> **Goal**
Reproduce the lines word for word, beginning with the line that contains "Given: Select Gemini 2.5 Flash model" and continuing through the line that contains "Looking at the", with both of those lines included. Leave the pictures out of your answer.

> **Data lines**

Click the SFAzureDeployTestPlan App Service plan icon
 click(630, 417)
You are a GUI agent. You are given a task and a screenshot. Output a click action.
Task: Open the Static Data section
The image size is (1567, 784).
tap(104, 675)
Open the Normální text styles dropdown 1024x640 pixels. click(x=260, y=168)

* * *

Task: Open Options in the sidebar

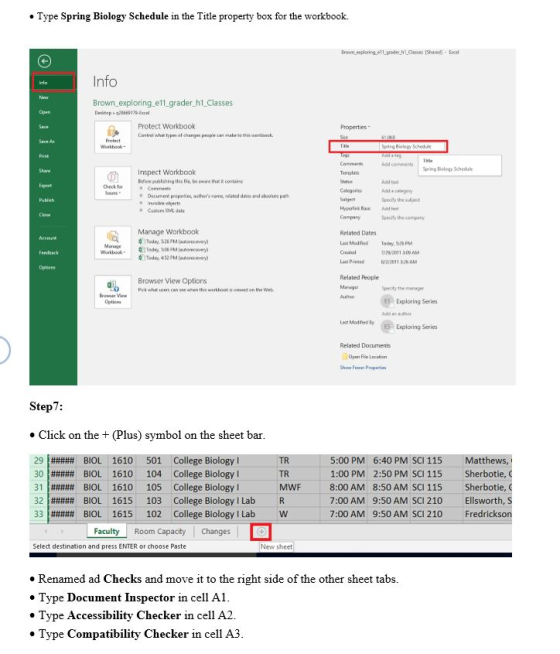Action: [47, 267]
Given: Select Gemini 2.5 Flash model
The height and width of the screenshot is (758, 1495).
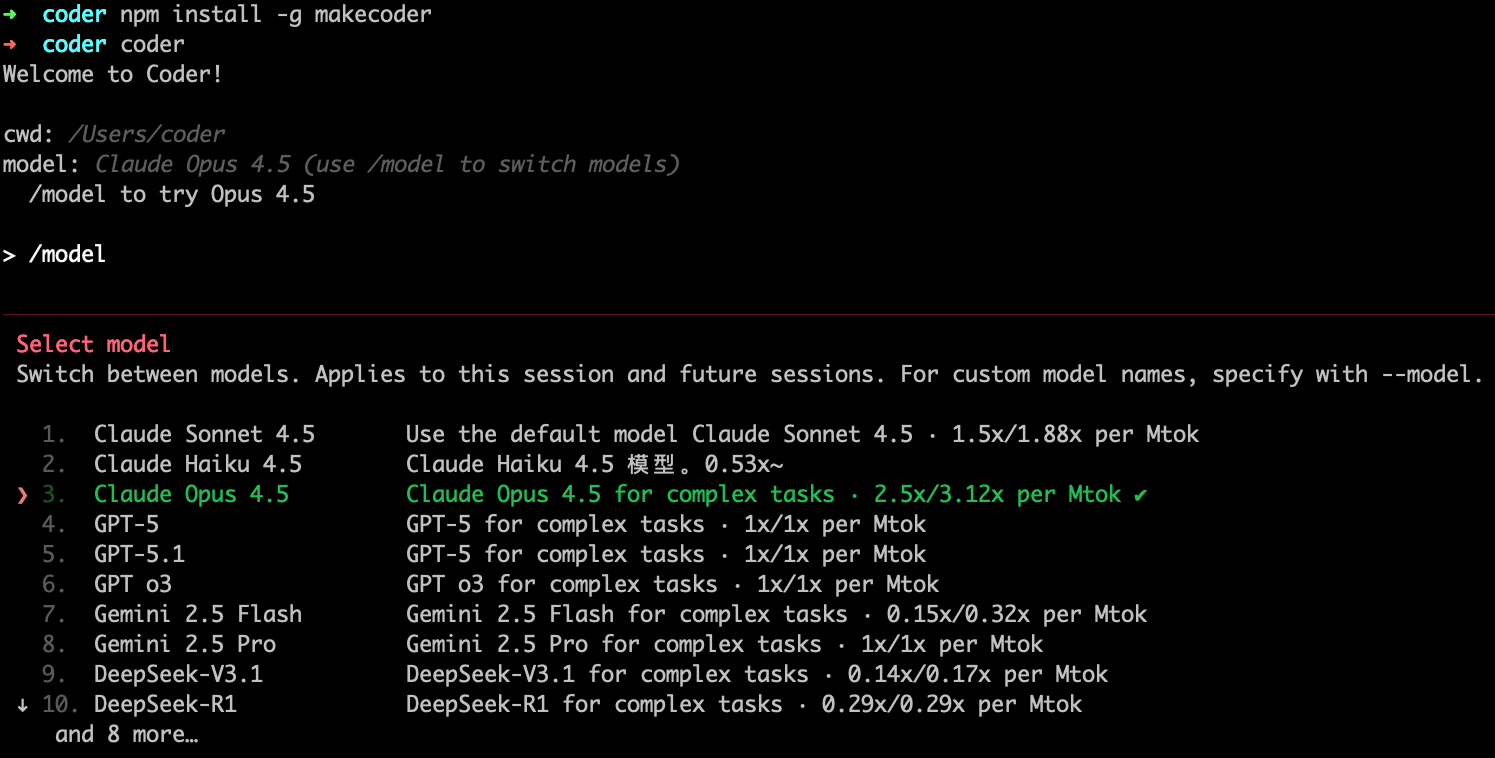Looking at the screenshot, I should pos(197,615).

> **Response for this exercise**
Given: Select Gemini 2.5 Flash model
The height and width of the screenshot is (758, 1495).
Looking at the screenshot, I should pos(197,615).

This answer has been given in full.